The quantum of length is the Planck length given by

$$\lambda_p = \sqrt{\frac{Gh}{c^3}}$$

where G is the gravity constant. h is Planck's constant. c is the speed of light in vacuum.

There might be unknown fundamental energy and force whose ratio can also give the quantum length.

$$\lambda_p = \frac{E_0}{F_0}$$

 

[selfAdjoint]

The quantum of length is the Planck length given by

$$\lambda_p = \sqrt{\frac{Gh}{c^3}}$$

where G is the gravity constant. h is Planck's constant. c is the speed of light in vacuum.

There might be unknown fundamental energy and force whose ratio can also give the quantum length.

$$\lambda_p = \frac{E_0}{F_0}$$

How can you call this the "quantum of length"? What is the field of which it is the quantum? AFAIK the phrase "quantum of length" is meaningful only in LQG where it is derived from spacetime quantization. And there is is not the Planck length.

 

[arivero]

You can get Planck mass (thus Planck length) as a combination of the fine structure constant, the electron mass, and the sine squared of Weinberg angle (at his unification value, 3/8). Nottale did it.

 

[Antonio Lao]

selfAdjoint,

Is there such a thing as quantum of length even in LQG spacetime?

 

[Antonio Lao]

Thanks arivero. I will look up Nottale.

 

[Antonio Lao]

selfAdjoint,

I'm starting reading Kaku's QFT, chap 19 on quantum gravity. Maybe I can find something from what you mentioned about LQG.

 

[selfAdjoint]

selfAdjoint,

Is there such a thing as quantum of length even in LQG spacetime?

One brand of LQG has quantized lengths and areas (not volumes, though, for technical reasons).

 

[Antonio Lao]

Thank you, selfAdjoint. But what's the compelling technical reasons why volume can't be quantized? Common sense is telling me that volume should be the obvious 1st candidate for such quantization.

 

[arivero]

Perhaps DSR, double special relativity, should be mentioned here. It uses a kinematical Planck length, with is assumed to be some multiple of the gravitational one, but it does not need to be.

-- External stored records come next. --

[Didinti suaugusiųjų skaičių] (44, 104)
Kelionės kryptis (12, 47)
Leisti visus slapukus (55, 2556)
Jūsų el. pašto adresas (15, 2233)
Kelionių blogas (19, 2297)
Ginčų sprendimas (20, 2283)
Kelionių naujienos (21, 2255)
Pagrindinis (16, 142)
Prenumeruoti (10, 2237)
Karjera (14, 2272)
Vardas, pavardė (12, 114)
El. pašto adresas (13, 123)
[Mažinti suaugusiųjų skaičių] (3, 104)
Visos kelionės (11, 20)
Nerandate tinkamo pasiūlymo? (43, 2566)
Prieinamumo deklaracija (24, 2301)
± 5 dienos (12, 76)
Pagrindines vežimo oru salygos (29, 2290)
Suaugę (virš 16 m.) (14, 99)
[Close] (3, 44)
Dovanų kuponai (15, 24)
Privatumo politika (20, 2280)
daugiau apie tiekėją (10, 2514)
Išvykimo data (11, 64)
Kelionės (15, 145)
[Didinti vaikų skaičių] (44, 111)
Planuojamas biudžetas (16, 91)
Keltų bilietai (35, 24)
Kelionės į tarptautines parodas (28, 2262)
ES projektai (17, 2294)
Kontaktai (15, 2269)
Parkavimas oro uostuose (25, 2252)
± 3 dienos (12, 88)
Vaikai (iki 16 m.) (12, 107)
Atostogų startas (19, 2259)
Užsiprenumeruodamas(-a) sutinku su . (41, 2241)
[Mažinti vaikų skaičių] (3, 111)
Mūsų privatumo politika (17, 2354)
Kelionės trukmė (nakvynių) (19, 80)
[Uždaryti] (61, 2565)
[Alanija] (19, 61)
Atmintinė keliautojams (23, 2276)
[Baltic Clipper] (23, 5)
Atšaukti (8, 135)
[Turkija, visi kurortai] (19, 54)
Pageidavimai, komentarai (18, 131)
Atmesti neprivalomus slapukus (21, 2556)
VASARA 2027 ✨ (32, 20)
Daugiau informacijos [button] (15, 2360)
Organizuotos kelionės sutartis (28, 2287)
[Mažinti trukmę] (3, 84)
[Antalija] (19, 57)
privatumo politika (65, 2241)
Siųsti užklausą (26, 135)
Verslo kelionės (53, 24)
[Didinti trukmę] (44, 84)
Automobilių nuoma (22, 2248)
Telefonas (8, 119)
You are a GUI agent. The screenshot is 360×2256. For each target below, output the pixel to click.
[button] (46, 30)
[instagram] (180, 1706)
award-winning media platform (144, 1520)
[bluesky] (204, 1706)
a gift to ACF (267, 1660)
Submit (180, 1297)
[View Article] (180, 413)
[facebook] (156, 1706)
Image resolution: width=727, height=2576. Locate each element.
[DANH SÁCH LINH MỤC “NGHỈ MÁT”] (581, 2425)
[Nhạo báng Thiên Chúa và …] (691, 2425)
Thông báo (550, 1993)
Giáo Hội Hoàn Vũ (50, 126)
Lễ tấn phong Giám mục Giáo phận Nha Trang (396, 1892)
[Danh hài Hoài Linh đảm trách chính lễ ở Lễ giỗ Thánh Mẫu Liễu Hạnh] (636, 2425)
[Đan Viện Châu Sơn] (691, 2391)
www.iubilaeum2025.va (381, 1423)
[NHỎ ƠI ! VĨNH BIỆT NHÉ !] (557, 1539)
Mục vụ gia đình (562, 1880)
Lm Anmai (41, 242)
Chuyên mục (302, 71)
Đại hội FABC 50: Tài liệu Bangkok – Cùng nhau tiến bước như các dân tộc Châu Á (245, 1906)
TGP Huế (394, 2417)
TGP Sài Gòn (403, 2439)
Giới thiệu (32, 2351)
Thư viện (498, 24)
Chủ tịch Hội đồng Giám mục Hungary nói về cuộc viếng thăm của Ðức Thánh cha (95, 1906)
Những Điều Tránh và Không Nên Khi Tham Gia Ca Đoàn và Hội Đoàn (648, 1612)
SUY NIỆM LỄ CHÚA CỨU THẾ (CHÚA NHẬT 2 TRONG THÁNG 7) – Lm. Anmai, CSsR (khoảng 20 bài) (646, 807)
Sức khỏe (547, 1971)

Also, Marcus recently mentioned a acceleration got from cosmological parameters, which also can be transformed in a fundamental length.

 

[Antonio Lao]

Also, Marcus recently mentioned a acceleration got from cosmological parameters, which also can be transformed in a fundamental length.

Is the cosmological parameter a unit of force? And this force is proportional to said acceleration which upon using Newton's 2nd law of motion indicates that mass is the constant of proportionality. But if this mass is quantized as the Planck mass, we still some quantum of energy to derive the fundamental length.

Is it not that the combined effect of Planck parameters (length, mass, energy, time) is the domain where all the fundamental forces (EM, weak, strong, gravity) are unified?